YOUR GOAL: Could you please write out each line of the records exactly, minus the pictures?

DATA SHOWN:
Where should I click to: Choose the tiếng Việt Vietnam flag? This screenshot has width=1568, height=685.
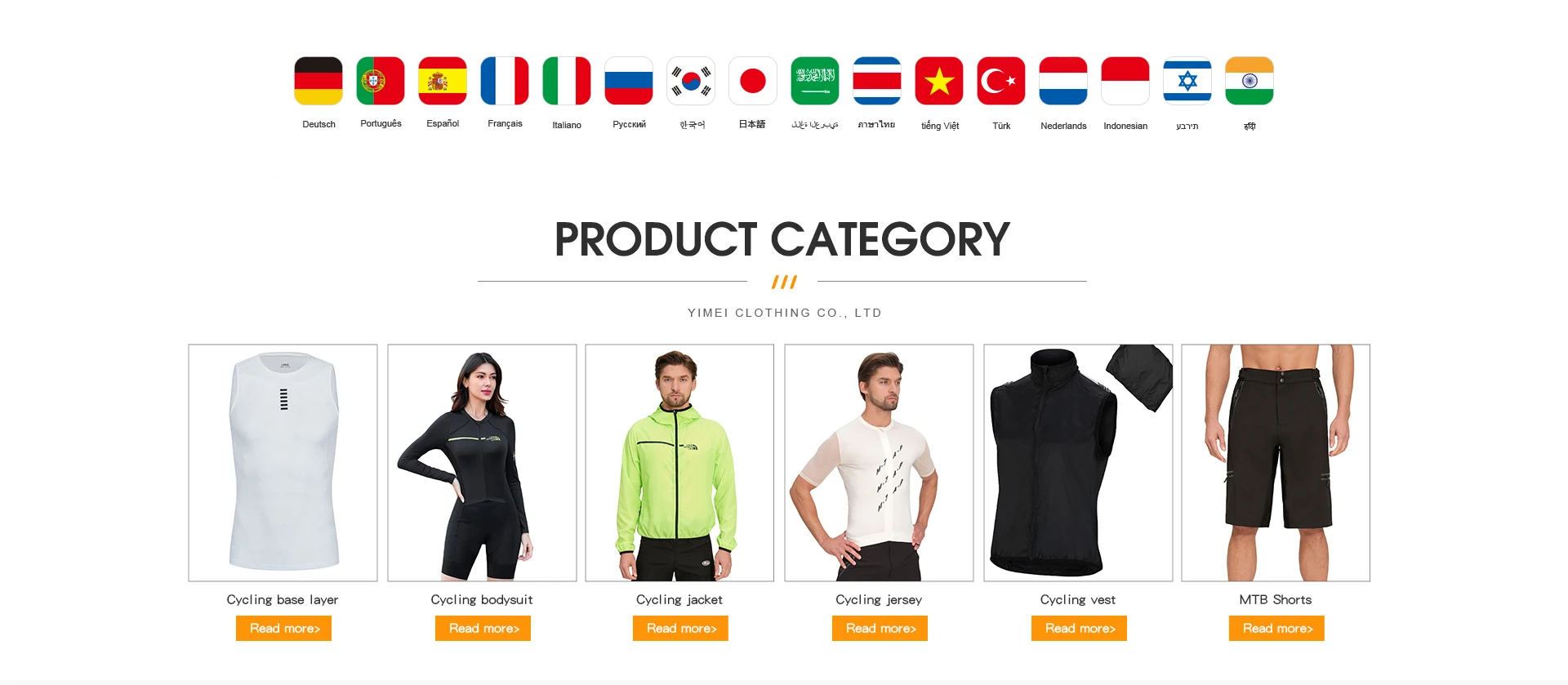click(939, 81)
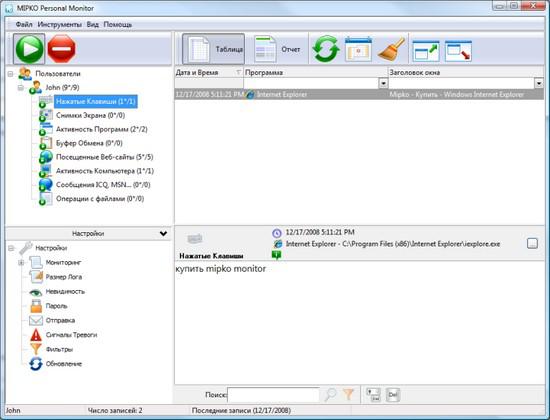Refresh records with the green arrows icon
Viewport: 550px width, 420px height.
(326, 49)
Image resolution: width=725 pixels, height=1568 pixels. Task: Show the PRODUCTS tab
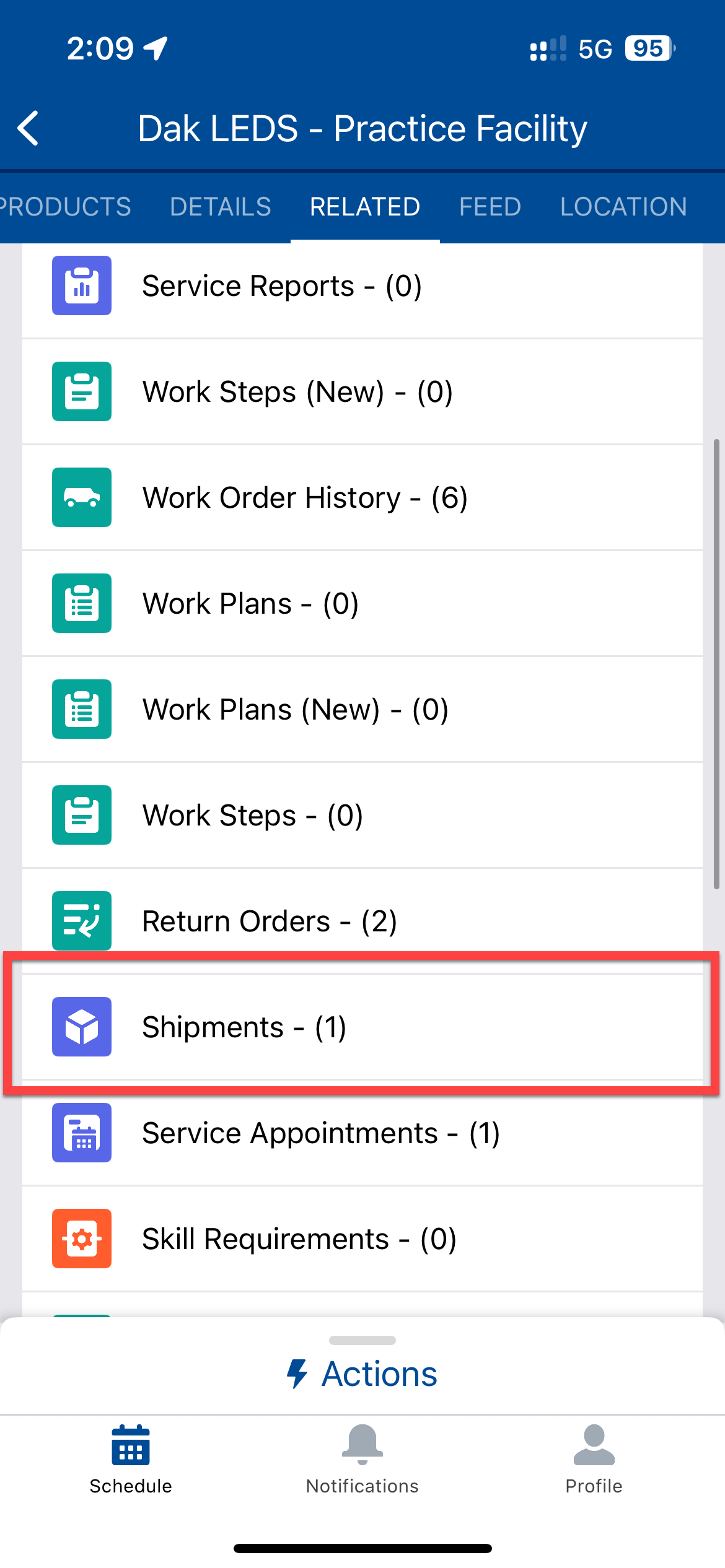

TASK ANSWER:
Where should I click to: Choose the tiếng Việt Vietnam flag? This screenshot has width=1568, height=685.
click(939, 81)
Refresh records with the green arrows icon
Viewport: 550px width, 420px height.
(326, 49)
Image resolution: width=725 pixels, height=1568 pixels. Task: Show the PRODUCTS tab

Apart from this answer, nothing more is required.